Problem statement: Copy each line that includes the string "header" from the material into your answer.
··· Data to examine
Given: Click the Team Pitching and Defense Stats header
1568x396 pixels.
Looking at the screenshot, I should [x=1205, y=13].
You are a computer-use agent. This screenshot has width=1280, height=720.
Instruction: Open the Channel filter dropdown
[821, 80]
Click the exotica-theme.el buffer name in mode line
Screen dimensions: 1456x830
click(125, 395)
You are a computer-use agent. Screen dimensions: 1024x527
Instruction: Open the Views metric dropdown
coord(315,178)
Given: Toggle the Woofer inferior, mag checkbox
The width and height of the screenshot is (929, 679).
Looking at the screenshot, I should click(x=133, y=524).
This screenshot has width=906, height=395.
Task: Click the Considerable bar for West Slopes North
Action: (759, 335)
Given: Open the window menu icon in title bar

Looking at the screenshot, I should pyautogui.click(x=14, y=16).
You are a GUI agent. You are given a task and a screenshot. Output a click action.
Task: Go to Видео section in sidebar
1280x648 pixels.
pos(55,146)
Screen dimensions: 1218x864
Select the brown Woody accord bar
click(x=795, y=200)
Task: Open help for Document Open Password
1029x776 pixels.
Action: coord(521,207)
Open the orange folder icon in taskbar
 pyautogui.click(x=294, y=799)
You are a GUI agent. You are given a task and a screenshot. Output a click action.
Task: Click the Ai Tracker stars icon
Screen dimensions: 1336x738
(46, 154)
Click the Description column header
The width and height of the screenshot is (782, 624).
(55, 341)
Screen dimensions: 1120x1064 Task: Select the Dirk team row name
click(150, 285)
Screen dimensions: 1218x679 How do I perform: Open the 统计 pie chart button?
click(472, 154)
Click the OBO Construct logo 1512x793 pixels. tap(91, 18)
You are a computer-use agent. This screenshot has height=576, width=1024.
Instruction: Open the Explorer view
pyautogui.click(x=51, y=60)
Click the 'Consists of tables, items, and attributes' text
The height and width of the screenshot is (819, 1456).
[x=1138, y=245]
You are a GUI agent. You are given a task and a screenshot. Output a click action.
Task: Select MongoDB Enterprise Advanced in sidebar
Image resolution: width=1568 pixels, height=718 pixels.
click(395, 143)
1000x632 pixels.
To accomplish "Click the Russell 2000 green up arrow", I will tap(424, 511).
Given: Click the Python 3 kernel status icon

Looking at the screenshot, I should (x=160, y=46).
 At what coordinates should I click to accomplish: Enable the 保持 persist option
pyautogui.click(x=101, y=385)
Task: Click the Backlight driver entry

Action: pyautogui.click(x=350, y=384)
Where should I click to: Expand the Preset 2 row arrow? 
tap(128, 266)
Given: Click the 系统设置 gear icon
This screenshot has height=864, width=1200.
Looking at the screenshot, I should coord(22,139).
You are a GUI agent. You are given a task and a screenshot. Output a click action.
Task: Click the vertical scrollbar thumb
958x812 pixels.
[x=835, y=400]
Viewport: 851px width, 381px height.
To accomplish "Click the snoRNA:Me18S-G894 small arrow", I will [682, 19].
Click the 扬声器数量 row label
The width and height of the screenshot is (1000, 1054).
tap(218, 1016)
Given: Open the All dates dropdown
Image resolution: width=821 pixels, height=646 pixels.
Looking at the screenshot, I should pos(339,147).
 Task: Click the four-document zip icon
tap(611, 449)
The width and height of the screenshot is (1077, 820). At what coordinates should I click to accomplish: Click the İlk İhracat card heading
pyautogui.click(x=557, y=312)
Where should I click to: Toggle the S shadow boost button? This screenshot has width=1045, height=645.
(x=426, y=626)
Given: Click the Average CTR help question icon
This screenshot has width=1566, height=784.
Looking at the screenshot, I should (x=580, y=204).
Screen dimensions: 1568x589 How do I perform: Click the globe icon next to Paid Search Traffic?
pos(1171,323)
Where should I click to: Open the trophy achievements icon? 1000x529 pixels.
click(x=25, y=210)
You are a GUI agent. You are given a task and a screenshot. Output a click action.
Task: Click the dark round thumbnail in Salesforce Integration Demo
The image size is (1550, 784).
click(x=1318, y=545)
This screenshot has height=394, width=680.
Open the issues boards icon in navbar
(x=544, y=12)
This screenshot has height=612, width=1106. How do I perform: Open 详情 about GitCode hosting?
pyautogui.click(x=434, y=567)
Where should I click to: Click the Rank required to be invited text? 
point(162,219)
······
Completed exercise:
Given: Click the Team Pitching and Defense Stats header
Click the Description column header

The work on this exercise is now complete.